- _TASK OBJECTIVE_:
From the entries below, return exactly the lines beginning at the one that contains "Image resolution: width=644 pixels, height=344" and ending at the one that contains "797x373 pixels.", both of them included, and only those lines.

┏━━

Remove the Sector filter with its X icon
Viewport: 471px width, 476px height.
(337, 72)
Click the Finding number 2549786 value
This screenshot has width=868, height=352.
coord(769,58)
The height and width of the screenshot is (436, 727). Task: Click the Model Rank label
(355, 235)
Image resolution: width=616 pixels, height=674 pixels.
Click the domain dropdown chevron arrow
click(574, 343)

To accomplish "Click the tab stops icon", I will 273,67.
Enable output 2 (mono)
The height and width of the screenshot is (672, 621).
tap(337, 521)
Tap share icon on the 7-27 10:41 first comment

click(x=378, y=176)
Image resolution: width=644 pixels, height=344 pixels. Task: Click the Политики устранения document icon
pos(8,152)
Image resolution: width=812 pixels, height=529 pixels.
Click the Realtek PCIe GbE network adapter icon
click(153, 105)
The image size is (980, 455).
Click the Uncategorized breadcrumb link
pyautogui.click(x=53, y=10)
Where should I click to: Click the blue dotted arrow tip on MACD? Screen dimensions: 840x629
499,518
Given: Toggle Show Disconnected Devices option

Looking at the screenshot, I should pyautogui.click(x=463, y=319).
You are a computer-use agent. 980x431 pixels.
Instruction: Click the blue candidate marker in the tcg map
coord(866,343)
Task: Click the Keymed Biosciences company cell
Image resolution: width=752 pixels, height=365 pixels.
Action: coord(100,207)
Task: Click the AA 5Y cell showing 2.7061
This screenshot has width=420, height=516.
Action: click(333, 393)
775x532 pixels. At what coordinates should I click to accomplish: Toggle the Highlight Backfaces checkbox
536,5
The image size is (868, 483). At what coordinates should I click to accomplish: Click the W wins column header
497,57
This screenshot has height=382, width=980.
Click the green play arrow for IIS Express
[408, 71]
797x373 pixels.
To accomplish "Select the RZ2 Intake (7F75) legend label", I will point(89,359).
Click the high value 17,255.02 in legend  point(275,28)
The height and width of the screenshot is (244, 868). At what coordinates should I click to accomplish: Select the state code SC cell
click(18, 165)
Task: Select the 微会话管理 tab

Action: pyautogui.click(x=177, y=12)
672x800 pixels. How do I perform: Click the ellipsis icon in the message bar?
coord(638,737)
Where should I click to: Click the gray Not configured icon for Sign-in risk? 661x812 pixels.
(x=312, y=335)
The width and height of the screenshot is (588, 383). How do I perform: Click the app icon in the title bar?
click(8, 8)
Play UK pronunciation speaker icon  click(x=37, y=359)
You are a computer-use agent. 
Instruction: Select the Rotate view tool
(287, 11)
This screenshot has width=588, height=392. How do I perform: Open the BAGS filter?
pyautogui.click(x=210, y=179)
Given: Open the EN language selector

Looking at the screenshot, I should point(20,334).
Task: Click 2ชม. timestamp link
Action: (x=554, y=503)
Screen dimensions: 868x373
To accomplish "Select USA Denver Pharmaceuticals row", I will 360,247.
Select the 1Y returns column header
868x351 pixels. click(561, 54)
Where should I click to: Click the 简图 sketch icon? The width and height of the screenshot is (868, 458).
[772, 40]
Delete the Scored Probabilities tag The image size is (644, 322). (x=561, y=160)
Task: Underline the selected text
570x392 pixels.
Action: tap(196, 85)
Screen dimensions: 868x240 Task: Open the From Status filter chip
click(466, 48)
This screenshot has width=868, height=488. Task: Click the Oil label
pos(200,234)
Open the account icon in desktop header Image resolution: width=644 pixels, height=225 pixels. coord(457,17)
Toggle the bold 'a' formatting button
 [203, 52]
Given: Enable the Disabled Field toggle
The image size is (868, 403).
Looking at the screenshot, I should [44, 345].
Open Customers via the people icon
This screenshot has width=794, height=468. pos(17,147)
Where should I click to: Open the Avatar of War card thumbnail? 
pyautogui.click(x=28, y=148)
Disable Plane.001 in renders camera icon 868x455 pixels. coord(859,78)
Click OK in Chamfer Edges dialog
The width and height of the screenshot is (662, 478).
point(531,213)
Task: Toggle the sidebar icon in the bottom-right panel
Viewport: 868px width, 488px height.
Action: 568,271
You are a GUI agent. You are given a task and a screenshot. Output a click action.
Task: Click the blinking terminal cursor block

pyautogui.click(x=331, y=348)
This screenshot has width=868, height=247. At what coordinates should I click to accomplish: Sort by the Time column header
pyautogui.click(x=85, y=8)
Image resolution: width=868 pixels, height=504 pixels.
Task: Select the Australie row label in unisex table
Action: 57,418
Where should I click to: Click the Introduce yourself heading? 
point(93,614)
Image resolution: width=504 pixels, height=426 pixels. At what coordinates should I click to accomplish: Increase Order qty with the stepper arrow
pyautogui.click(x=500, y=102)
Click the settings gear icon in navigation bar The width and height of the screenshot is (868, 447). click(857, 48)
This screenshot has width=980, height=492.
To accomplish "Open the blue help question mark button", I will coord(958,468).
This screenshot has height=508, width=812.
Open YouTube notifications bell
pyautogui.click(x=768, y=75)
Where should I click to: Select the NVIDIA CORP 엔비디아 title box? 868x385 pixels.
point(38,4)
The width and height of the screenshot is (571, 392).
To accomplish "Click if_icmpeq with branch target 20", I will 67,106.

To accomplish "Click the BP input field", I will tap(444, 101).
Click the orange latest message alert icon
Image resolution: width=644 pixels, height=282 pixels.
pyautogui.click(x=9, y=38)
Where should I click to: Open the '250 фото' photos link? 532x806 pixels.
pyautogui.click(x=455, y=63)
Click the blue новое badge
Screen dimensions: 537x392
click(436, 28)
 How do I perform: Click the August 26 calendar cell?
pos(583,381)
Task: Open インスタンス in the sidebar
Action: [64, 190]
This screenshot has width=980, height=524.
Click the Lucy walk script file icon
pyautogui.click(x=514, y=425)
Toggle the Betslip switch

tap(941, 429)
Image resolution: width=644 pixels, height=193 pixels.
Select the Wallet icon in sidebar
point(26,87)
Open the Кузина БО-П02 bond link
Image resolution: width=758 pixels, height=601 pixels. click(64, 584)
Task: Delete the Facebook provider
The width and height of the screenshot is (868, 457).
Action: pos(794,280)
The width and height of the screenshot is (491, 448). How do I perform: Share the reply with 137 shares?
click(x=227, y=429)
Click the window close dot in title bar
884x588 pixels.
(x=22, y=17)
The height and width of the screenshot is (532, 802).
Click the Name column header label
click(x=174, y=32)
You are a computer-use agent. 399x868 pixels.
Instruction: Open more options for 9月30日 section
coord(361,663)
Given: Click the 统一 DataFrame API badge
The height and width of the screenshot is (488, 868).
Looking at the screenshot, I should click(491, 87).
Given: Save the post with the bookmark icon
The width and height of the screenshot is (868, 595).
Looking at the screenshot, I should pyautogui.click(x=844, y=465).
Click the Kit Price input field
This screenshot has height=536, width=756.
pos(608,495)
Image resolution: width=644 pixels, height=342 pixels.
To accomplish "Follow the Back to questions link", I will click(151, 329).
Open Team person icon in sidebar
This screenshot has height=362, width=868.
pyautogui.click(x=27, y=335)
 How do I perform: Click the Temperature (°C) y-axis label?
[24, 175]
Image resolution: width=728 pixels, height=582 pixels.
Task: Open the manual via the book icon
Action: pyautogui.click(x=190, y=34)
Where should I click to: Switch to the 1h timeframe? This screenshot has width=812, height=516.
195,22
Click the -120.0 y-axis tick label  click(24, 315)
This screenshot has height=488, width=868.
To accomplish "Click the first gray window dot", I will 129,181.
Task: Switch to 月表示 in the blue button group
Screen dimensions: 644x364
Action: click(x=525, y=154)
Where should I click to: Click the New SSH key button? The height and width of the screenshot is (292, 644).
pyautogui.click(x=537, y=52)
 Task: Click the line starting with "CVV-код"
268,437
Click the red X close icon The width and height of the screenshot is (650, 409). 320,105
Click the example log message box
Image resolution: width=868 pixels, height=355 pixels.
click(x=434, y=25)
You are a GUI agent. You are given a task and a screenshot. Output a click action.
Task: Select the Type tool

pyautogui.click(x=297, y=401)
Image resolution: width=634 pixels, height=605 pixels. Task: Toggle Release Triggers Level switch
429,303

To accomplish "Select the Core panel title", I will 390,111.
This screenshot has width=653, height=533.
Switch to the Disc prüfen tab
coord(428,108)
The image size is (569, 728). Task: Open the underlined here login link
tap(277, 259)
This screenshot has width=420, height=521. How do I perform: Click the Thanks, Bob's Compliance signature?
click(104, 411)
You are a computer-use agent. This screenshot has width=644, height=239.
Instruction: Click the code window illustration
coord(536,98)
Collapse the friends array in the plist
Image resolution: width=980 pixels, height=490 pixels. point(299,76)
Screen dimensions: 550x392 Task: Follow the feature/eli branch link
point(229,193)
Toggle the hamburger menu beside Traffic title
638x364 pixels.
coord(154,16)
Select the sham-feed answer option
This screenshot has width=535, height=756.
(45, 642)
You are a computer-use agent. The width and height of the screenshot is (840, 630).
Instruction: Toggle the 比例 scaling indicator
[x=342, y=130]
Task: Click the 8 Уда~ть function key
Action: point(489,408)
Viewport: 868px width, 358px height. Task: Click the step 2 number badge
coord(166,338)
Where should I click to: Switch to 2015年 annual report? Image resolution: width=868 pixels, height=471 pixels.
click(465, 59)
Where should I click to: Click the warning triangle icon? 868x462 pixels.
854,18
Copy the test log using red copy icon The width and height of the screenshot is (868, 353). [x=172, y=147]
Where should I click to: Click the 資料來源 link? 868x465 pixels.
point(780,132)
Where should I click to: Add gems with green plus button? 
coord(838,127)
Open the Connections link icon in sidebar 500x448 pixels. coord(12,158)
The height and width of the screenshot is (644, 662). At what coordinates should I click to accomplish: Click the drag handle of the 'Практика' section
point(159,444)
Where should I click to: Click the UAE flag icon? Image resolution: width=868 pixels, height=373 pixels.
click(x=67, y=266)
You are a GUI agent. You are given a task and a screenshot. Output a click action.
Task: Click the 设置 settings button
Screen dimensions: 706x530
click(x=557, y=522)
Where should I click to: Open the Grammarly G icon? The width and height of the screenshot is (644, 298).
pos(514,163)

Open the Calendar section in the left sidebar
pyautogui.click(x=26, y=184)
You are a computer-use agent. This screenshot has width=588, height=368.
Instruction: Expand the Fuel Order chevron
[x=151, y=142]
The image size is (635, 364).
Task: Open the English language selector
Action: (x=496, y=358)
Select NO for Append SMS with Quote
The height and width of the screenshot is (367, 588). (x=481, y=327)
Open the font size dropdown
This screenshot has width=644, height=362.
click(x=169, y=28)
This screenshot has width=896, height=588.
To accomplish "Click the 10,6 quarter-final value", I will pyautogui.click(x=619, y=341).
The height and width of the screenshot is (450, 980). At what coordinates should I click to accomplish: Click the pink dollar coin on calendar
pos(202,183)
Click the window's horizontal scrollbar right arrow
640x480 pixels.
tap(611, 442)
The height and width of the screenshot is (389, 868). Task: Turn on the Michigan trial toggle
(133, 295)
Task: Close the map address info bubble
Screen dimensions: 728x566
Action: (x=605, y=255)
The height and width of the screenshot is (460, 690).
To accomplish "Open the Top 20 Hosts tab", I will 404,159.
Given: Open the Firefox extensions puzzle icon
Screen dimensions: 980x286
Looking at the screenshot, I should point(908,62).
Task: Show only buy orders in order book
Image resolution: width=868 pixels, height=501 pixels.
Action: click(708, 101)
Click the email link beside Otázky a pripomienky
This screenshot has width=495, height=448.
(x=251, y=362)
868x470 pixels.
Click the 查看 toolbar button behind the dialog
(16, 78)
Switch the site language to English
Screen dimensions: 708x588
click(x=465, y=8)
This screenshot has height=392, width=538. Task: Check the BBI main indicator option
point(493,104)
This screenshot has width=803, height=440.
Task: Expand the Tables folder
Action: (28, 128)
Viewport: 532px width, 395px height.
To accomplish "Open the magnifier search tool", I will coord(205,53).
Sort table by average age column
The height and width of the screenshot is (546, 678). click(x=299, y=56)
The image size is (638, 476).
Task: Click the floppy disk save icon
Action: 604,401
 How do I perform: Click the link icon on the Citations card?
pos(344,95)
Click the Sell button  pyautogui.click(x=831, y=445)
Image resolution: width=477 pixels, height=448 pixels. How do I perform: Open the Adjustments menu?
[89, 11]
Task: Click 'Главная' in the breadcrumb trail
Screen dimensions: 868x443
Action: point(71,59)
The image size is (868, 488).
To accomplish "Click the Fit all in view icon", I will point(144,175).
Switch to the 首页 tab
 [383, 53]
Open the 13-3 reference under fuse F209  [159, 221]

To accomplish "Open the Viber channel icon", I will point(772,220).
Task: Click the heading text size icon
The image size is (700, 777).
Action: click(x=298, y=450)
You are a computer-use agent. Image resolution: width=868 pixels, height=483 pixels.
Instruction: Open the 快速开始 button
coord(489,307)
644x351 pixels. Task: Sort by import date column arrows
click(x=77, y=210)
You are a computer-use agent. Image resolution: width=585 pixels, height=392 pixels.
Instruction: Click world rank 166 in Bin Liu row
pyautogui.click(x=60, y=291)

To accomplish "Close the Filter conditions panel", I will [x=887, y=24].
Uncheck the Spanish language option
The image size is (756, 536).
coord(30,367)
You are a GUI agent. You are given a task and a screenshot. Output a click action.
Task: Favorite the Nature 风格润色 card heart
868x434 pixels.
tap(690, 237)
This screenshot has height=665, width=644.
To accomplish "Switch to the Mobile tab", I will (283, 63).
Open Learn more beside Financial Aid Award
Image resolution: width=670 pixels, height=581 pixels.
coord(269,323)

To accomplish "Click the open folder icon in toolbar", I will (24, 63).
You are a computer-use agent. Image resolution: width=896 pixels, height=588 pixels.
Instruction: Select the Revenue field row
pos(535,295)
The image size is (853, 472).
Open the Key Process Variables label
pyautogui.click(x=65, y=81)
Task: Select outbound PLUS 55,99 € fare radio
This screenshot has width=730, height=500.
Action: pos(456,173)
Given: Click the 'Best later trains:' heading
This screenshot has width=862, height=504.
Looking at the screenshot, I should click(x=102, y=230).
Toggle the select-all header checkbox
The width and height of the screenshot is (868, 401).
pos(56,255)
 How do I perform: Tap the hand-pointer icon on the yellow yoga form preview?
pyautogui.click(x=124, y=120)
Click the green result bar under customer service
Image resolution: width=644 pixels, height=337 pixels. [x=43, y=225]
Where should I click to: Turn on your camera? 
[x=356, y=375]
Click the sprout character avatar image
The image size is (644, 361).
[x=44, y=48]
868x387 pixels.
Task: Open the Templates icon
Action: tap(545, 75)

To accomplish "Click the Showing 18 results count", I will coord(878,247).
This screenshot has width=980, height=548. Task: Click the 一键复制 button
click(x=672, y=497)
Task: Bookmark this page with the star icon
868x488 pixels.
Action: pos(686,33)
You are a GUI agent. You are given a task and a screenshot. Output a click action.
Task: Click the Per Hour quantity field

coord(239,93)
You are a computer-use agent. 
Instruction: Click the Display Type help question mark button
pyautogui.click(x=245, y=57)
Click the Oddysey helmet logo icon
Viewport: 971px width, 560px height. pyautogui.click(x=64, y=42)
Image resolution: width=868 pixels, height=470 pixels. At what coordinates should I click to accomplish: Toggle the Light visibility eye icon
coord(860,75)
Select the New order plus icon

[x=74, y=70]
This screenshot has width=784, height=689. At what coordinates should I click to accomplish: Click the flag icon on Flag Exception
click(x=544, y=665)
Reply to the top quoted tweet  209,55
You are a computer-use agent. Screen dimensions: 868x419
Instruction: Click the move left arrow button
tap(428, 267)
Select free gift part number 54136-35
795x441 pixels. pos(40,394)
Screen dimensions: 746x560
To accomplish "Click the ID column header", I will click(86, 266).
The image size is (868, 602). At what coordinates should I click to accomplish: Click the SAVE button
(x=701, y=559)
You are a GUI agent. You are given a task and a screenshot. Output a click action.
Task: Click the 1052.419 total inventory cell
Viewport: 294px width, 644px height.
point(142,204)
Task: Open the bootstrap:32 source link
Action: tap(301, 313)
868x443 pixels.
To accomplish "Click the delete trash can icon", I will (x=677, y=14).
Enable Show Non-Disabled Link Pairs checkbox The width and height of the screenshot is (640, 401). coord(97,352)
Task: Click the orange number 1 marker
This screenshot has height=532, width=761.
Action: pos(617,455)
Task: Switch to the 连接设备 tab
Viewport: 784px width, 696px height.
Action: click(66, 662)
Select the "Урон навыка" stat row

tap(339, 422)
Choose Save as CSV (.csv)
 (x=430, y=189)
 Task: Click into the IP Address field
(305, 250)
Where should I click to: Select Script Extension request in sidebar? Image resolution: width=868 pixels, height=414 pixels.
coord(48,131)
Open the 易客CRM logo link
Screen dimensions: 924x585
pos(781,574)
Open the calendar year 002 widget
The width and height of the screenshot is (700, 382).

┗━━

- _FINISHED EXERCISE_:
Image resolution: width=644 pixels, height=344 pixels. Task: Click the Политики устранения document icon
pos(8,152)
Image resolution: width=812 pixels, height=529 pixels.
Click the Realtek PCIe GbE network adapter icon
click(153, 105)
The image size is (980, 455).
Click the Uncategorized breadcrumb link
pyautogui.click(x=53, y=10)
Where should I click to: Click the blue dotted arrow tip on MACD? Screen dimensions: 840x629
499,518
Given: Toggle Show Disconnected Devices option

Looking at the screenshot, I should pyautogui.click(x=463, y=319).
You are a computer-use agent. 980x431 pixels.
Instruction: Click the blue candidate marker in the tcg map
coord(866,343)
Task: Click the Keymed Biosciences company cell
Image resolution: width=752 pixels, height=365 pixels.
Action: coord(100,207)
Task: Click the AA 5Y cell showing 2.7061
This screenshot has width=420, height=516.
Action: click(333, 393)
775x532 pixels. At what coordinates should I click to accomplish: Toggle the Highlight Backfaces checkbox
536,5
The image size is (868, 483). At what coordinates should I click to accomplish: Click the W wins column header
497,57
This screenshot has height=382, width=980.
Click the green play arrow for IIS Express
[408, 71]
797x373 pixels.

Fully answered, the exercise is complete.